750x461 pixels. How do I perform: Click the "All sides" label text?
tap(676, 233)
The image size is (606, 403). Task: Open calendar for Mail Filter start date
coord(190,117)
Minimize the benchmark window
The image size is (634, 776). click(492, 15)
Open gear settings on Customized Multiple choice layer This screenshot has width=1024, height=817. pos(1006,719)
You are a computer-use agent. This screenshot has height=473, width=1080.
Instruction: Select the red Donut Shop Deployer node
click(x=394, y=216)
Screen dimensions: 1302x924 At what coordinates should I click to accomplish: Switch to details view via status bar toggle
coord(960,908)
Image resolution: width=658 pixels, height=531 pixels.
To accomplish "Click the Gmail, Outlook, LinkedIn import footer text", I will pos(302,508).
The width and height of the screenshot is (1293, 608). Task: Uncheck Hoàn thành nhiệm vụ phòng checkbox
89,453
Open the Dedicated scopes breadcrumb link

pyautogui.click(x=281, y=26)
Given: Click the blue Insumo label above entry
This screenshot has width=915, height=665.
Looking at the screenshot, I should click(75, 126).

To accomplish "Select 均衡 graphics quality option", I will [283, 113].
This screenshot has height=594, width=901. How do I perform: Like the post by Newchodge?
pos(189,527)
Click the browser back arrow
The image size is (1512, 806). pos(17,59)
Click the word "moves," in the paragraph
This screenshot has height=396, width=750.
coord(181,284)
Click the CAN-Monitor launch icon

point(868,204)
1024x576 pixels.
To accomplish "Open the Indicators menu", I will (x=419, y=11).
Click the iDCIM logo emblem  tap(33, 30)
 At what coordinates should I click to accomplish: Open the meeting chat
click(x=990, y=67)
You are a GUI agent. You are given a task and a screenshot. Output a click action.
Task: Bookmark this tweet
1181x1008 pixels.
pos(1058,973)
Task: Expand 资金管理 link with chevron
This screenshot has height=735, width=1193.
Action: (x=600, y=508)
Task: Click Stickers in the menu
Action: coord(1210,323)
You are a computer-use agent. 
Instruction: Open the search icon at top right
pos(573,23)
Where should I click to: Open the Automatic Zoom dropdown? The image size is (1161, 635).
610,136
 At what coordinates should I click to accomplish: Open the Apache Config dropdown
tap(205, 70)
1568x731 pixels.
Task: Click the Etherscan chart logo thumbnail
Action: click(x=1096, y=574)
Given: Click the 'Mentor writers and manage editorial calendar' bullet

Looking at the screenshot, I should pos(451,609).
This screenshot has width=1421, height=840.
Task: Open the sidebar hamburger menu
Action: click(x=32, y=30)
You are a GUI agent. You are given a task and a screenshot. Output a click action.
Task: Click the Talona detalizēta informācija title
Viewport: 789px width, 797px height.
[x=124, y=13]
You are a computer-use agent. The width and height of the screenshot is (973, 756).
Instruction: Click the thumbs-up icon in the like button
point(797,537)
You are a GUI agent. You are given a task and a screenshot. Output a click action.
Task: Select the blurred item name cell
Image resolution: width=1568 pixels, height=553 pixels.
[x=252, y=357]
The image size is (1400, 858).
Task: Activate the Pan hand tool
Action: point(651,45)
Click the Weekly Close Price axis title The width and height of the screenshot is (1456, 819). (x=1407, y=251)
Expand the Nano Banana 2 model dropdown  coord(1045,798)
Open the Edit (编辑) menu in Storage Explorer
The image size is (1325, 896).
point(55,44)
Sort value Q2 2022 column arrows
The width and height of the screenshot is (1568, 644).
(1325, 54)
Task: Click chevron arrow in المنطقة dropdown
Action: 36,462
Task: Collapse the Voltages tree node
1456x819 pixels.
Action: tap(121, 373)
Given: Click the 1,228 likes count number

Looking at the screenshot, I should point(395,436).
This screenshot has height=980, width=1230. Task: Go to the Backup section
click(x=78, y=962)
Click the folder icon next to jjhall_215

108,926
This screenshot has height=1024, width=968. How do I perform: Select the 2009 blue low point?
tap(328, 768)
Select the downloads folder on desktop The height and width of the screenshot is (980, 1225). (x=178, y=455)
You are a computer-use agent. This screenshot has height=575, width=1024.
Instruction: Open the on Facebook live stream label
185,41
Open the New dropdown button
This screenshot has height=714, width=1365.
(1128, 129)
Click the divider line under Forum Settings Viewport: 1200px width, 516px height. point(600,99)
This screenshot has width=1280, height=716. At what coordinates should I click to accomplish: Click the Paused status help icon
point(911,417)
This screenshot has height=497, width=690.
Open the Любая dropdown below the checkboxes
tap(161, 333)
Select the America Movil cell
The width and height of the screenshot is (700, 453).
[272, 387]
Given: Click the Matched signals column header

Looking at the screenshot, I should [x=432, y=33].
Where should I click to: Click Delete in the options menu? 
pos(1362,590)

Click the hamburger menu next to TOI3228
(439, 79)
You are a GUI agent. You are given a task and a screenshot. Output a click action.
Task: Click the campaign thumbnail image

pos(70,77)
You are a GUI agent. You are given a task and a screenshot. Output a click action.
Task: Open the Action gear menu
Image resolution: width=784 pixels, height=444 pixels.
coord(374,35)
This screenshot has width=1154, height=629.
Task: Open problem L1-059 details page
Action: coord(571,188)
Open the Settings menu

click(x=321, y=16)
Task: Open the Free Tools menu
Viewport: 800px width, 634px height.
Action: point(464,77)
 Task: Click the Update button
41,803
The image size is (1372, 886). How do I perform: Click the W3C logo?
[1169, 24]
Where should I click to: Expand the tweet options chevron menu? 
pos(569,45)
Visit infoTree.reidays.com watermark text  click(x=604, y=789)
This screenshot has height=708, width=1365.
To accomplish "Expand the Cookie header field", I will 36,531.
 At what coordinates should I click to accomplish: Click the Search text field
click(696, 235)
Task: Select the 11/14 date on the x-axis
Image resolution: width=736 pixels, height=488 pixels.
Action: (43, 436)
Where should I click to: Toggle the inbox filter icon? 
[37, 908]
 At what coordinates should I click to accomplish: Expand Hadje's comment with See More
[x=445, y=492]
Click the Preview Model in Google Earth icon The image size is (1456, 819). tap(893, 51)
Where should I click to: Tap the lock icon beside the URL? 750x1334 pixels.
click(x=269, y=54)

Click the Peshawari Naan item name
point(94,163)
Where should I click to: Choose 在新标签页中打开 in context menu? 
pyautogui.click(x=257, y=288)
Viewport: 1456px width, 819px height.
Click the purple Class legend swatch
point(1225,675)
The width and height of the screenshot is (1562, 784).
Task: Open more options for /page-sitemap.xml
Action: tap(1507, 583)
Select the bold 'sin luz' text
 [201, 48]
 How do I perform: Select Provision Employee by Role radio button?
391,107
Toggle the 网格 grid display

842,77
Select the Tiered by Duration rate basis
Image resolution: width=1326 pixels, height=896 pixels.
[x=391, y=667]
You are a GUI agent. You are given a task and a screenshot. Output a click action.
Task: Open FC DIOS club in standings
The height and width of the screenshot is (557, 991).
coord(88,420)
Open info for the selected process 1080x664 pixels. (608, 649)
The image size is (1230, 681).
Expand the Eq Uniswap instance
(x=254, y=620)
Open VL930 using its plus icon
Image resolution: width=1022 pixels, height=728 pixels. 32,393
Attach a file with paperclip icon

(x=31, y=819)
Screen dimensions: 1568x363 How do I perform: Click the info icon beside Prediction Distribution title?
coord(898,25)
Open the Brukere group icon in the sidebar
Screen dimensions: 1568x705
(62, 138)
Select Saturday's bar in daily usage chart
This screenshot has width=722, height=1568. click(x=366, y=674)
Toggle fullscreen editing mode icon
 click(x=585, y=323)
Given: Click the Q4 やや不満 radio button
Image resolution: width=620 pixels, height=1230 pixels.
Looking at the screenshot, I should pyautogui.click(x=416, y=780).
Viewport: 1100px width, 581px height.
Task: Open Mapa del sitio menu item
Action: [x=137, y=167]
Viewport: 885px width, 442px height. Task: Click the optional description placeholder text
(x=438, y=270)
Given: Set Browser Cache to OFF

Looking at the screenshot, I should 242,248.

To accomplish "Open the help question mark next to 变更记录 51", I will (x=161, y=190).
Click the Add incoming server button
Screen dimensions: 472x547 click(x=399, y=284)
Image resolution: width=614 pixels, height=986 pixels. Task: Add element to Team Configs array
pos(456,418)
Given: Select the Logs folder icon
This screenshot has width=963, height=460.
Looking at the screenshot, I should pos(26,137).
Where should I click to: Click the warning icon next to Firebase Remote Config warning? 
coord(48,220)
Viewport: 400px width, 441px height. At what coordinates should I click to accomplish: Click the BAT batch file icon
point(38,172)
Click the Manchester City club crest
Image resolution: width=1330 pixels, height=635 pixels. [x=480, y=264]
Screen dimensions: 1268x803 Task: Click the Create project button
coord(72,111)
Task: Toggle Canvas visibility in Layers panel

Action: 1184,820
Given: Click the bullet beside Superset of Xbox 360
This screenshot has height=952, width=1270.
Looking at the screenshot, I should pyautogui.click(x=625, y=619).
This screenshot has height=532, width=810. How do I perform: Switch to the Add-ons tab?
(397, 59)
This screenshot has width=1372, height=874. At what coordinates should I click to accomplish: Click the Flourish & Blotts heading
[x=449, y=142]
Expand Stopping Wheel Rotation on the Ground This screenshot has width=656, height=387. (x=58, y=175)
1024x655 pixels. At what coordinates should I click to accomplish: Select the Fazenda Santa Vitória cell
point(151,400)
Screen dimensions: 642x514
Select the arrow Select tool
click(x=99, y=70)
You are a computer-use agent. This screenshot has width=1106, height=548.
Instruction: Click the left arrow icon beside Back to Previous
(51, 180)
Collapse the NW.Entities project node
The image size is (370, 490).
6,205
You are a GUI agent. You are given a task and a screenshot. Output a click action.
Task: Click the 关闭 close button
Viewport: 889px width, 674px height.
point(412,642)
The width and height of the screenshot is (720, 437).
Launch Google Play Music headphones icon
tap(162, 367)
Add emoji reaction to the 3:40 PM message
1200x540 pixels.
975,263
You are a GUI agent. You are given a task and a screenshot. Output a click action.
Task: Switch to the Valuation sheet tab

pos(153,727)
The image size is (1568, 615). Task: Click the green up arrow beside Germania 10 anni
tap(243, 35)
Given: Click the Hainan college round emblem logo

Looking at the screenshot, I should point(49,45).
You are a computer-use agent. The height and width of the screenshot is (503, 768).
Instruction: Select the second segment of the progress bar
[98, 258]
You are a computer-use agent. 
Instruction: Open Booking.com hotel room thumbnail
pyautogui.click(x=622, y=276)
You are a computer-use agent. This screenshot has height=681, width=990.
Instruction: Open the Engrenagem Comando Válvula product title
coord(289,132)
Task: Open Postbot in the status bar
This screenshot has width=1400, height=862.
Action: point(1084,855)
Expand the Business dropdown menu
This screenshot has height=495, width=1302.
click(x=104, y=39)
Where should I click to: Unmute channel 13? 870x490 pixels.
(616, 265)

_Given problem_
Reproduce the lines of the material above verbatim, from the line containing "Toggle the 网格 grid display" through the line containing "(x=31, y=819)", with both of those lines included.

_Finished exercise_
Toggle the 网格 grid display

842,77
Select the Tiered by Duration rate basis
Image resolution: width=1326 pixels, height=896 pixels.
[x=391, y=667]
You are a GUI agent. You are given a task and a screenshot. Output a click action.
Task: Open FC DIOS club in standings
The height and width of the screenshot is (557, 991).
coord(88,420)
Open info for the selected process 1080x664 pixels. (608, 649)
The image size is (1230, 681).
Expand the Eq Uniswap instance
(x=254, y=620)
Open VL930 using its plus icon
Image resolution: width=1022 pixels, height=728 pixels. 32,393
Attach a file with paperclip icon

(x=31, y=819)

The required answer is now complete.